# [LISTED RECORDS]
· · · · · · ·
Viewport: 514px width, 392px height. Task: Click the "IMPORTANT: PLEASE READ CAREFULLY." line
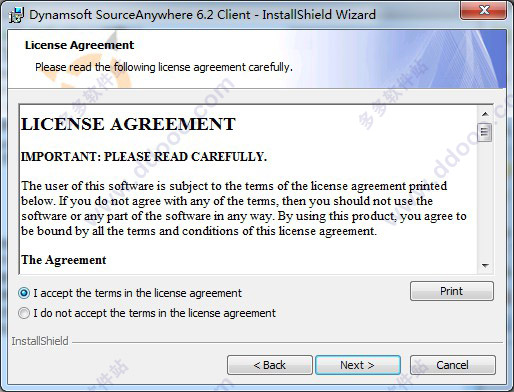coord(144,157)
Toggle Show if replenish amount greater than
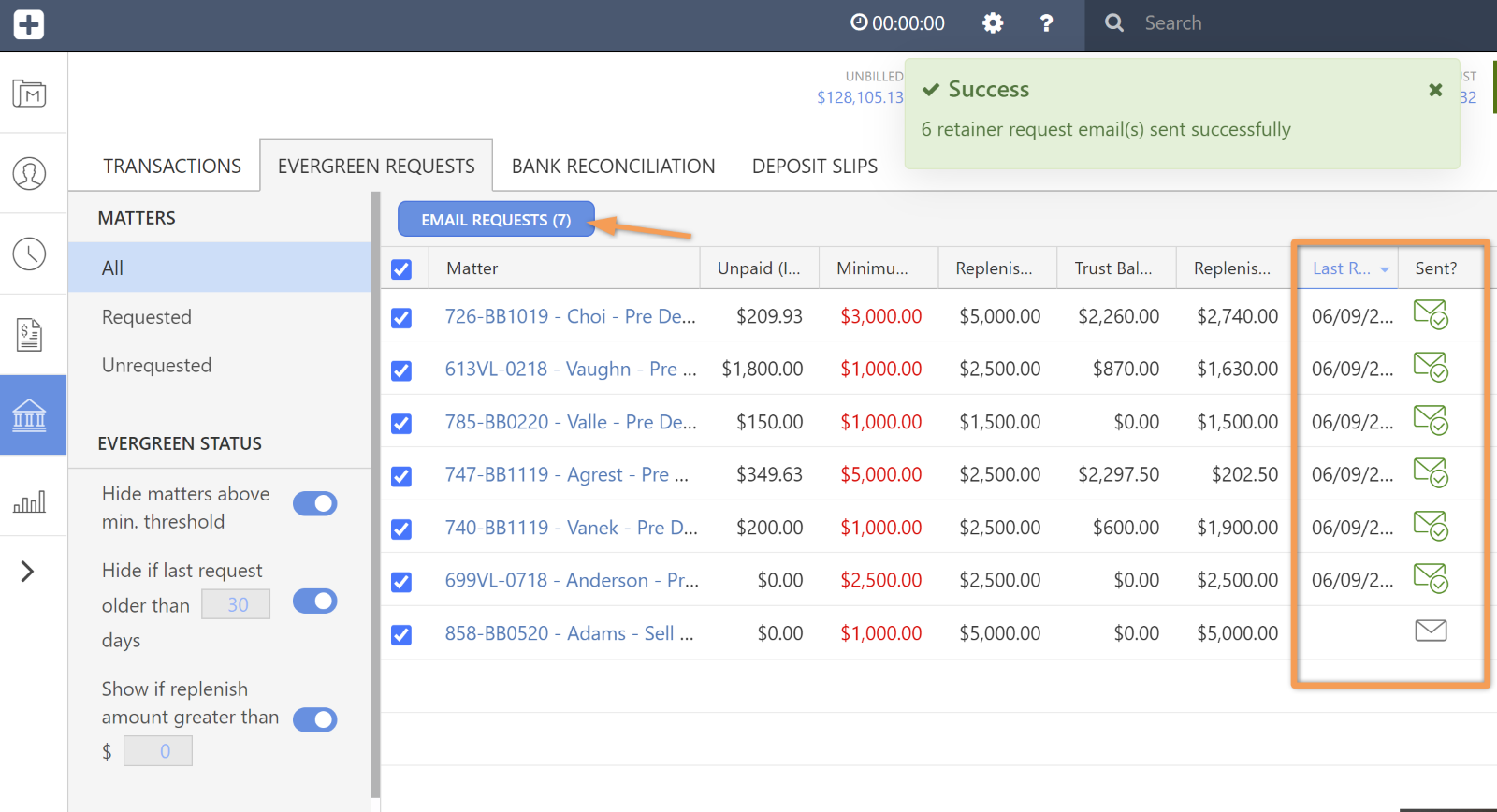Viewport: 1497px width, 812px height. click(315, 719)
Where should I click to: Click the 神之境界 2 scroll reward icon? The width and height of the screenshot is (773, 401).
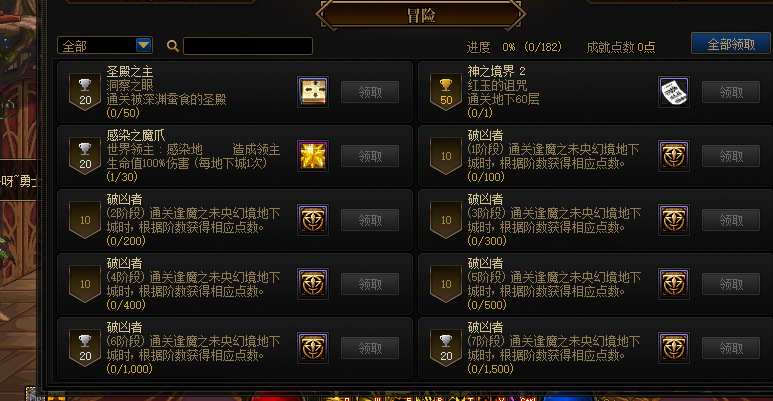click(x=673, y=92)
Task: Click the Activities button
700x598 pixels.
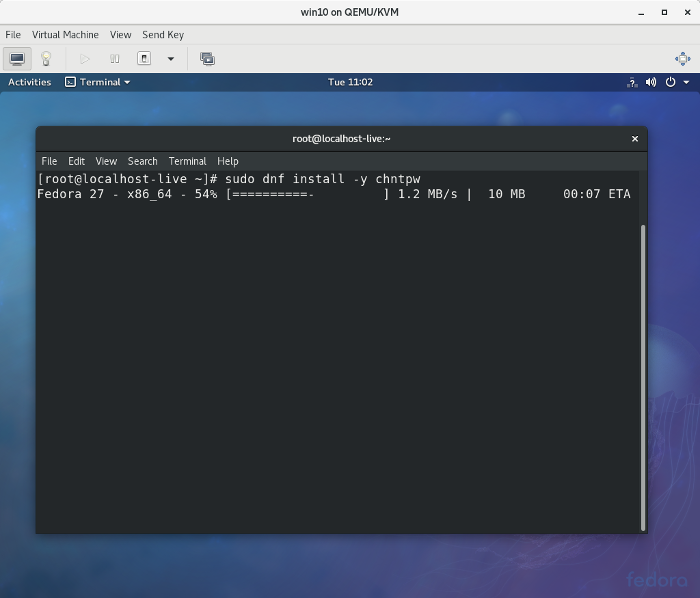Action: click(30, 82)
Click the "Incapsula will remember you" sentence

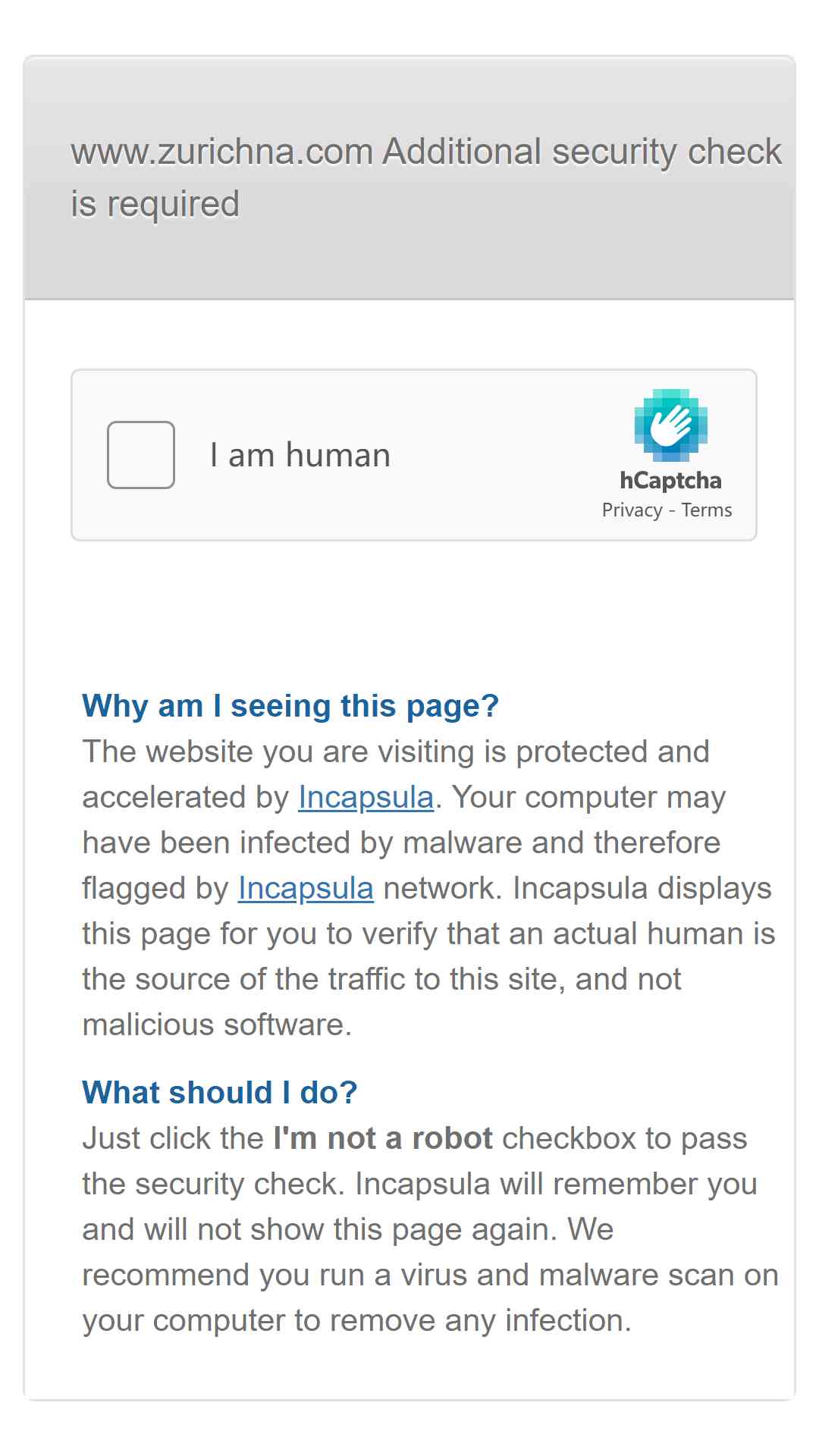click(556, 1184)
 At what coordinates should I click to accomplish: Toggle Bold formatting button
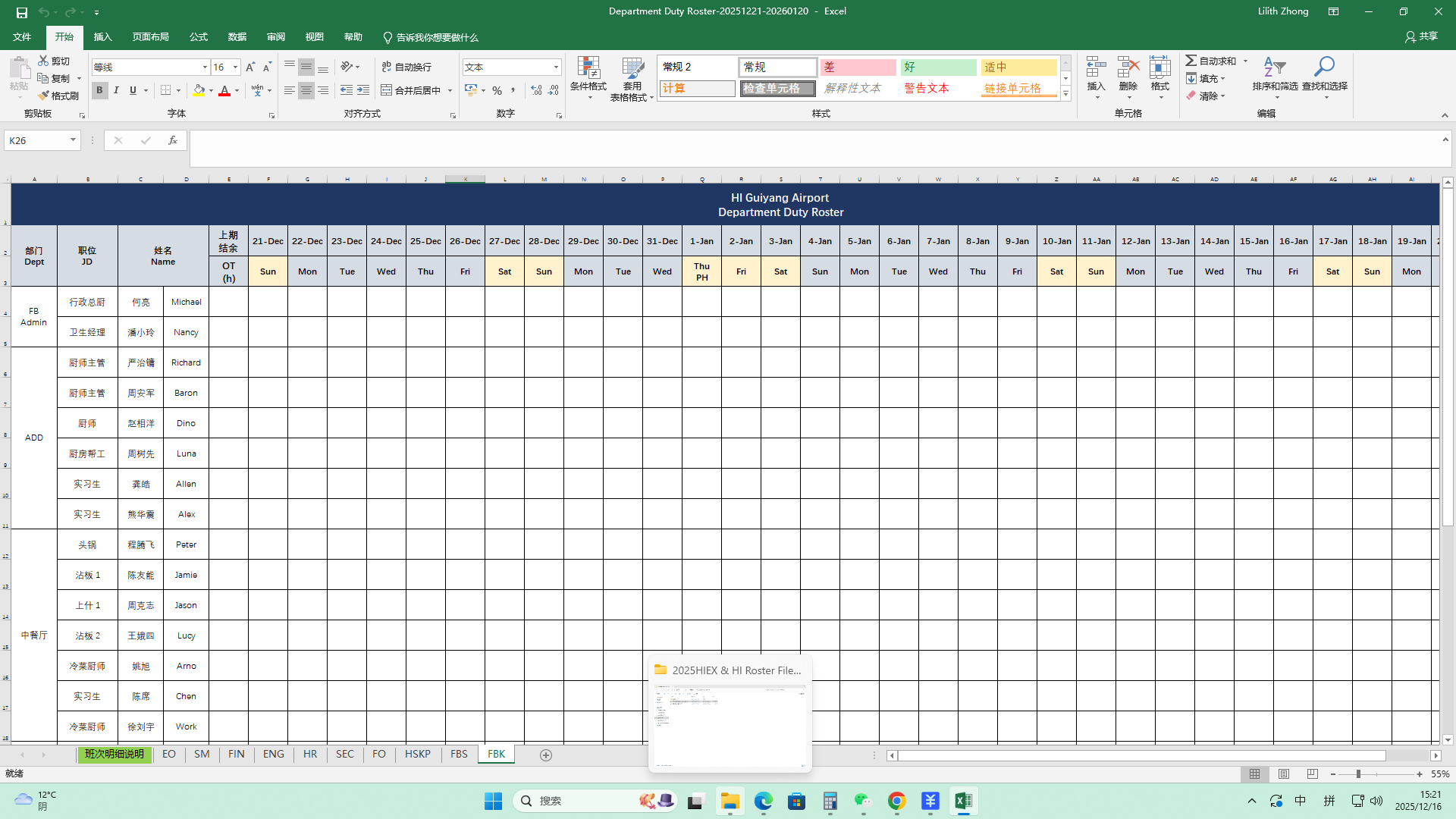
· · · · · · ·
# [WHAT IS NEEDED]
Recast every line of the data above as a Markdown table with the columns "Row" and "Data line". Skip blank lines and leave out the pictures.

# [COMPLETE OUTPUT]
| Row | Data line |
|---|---|
| 1 | Viewport: 514px width, 392px height. Task: Click the "IMPORTANT: PLEASE READ CAREFULLY." line |
| 2 | coord(144,157) |
| 3 | Toggle Show if replenish amount greater than |
| 4 | Viewport: 1497px width, 812px height. click(315, 719) |
| 5 | Where should I click to: Click the 神之境界 2 scroll reward icon? The width and height of the screenshot is (773, 401). |
| 6 | click(x=673, y=92) |
| 7 | Task: Click the Activities button |
| 8 | 700x598 pixels. |
| 9 | Action: click(30, 82) |
| 10 | Click the "Incapsula will remember you" sentence |
| 11 | click(556, 1184) |
| 12 |  At what coordinates should I click to accomplish: Toggle Bold formatting button |